Repeat precisely the span of lines below that opens with the line containing "反射意識テープ (104, 2480)" and closes with the line containing "点C2の反射テープ (138, 45)", both included.

Pixel coordinate grounding data
- - - - - - -
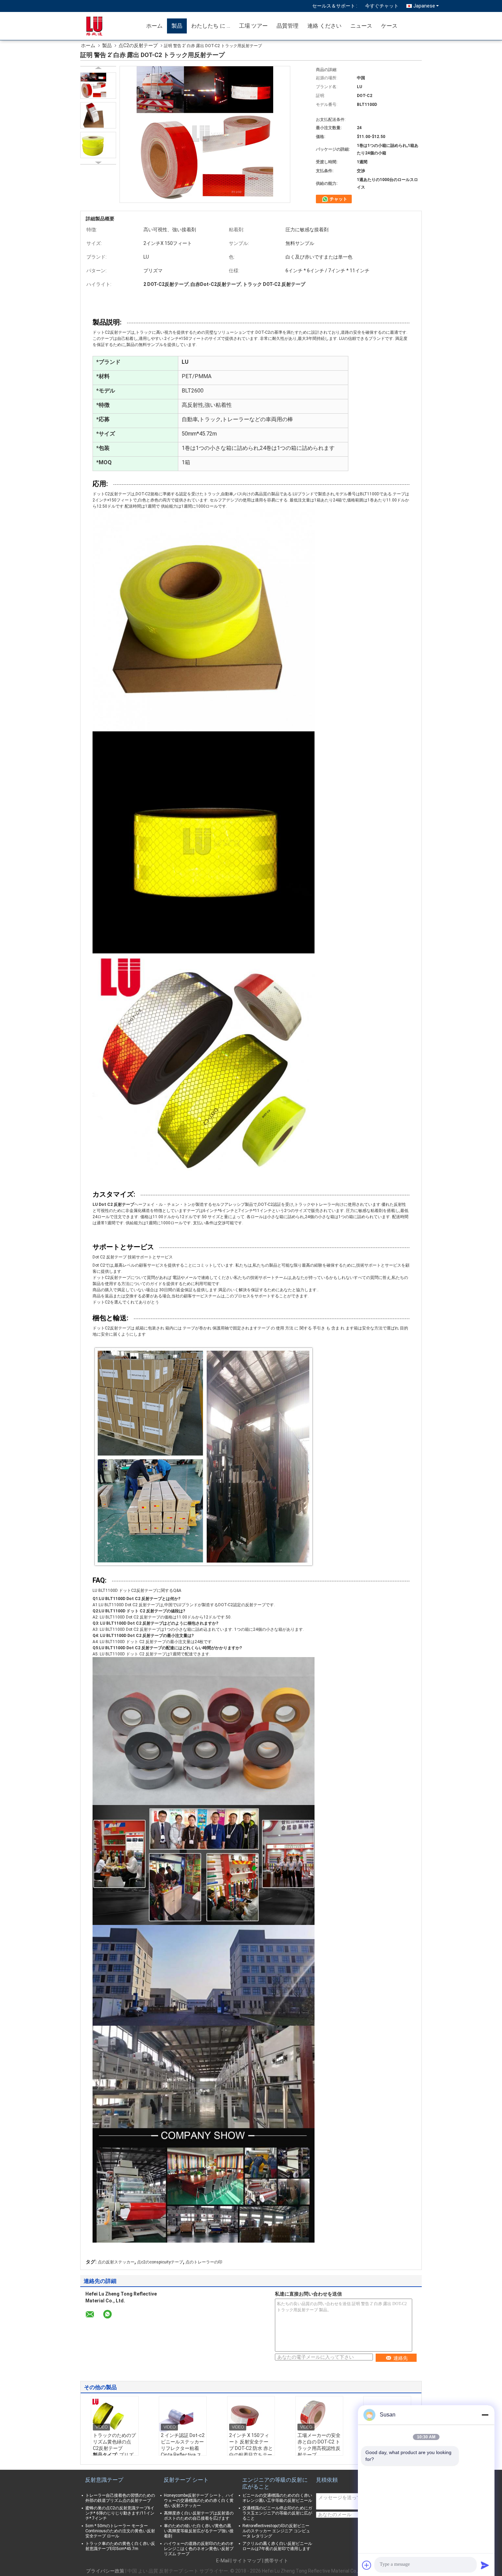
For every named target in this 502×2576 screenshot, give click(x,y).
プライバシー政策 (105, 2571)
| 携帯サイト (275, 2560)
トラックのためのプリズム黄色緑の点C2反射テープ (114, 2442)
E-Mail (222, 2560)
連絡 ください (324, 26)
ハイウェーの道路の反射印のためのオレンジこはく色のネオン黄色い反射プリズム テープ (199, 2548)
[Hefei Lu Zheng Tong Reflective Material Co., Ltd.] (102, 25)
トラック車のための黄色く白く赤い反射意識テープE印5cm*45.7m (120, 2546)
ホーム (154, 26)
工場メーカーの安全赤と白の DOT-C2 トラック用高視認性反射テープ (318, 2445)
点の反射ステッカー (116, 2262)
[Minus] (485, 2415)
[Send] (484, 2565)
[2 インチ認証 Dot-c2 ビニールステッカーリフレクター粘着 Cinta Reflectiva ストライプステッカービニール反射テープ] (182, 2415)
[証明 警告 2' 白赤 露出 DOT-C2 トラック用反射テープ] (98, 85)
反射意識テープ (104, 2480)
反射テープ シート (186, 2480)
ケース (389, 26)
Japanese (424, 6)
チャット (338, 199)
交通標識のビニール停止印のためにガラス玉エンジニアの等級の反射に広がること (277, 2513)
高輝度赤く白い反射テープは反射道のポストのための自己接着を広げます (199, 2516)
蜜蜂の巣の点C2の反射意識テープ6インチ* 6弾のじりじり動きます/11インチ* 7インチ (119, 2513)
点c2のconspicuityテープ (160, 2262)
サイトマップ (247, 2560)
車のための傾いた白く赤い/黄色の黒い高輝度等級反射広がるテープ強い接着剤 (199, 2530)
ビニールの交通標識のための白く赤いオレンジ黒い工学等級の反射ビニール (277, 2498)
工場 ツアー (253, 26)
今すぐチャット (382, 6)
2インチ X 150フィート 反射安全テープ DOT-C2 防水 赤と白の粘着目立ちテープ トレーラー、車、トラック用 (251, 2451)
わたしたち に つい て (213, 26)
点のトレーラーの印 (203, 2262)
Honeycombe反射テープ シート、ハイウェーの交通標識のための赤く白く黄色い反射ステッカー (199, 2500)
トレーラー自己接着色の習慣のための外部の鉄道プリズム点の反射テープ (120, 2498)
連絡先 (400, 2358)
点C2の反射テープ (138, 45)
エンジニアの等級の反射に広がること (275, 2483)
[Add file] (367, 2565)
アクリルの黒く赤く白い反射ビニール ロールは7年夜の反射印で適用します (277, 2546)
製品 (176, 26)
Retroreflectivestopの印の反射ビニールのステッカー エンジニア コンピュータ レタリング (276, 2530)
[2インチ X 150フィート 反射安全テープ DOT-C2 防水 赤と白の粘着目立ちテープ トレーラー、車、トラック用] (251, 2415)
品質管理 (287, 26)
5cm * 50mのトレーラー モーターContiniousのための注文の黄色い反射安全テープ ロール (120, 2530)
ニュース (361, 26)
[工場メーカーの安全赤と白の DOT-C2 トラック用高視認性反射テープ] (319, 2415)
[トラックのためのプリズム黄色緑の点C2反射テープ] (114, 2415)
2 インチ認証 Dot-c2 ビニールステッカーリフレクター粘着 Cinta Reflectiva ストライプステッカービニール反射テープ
- - - - - - -
▸ **PROBLEM SOLUTION**
反射意識テープ (104, 2480)
反射テープ シート (186, 2480)
ケース (389, 26)
Japanese (424, 6)
チャット (338, 199)
交通標識のビニール停止印のためにガラス玉エンジニアの等級の反射に広がること (277, 2513)
高輝度赤く白い反射テープは反射道のポストのための自己接着を広げます (199, 2516)
蜜蜂の巣の点C2の反射意識テープ6インチ* 6弾のじりじり動きます/11インチ* 7インチ (119, 2513)
点c2のconspicuityテープ (160, 2262)
サイトマップ (247, 2560)
車のための傾いた白く赤い/黄色の黒い高輝度等級反射広がるテープ強い接着剤 (199, 2530)
ビニールの交通標識のための白く赤いオレンジ黒い工学等級の反射ビニール (277, 2498)
工場 ツアー (253, 26)
今すぐチャット (382, 6)
2インチ X 150フィート 反射安全テープ DOT-C2 防水 赤と白の粘着目立ちテープ トレーラー、車、トラック用 (251, 2451)
わたしたち に つい て (213, 26)
点のトレーラーの印 (203, 2262)
Honeycombe反射テープ シート、ハイウェーの交通標識のための赤く白く黄色い反射ステッカー (199, 2500)
トレーラー自己接着色の習慣のための外部の鉄道プリズム点の反射テープ (120, 2498)
連絡先 (400, 2358)
点C2の反射テープ (138, 45)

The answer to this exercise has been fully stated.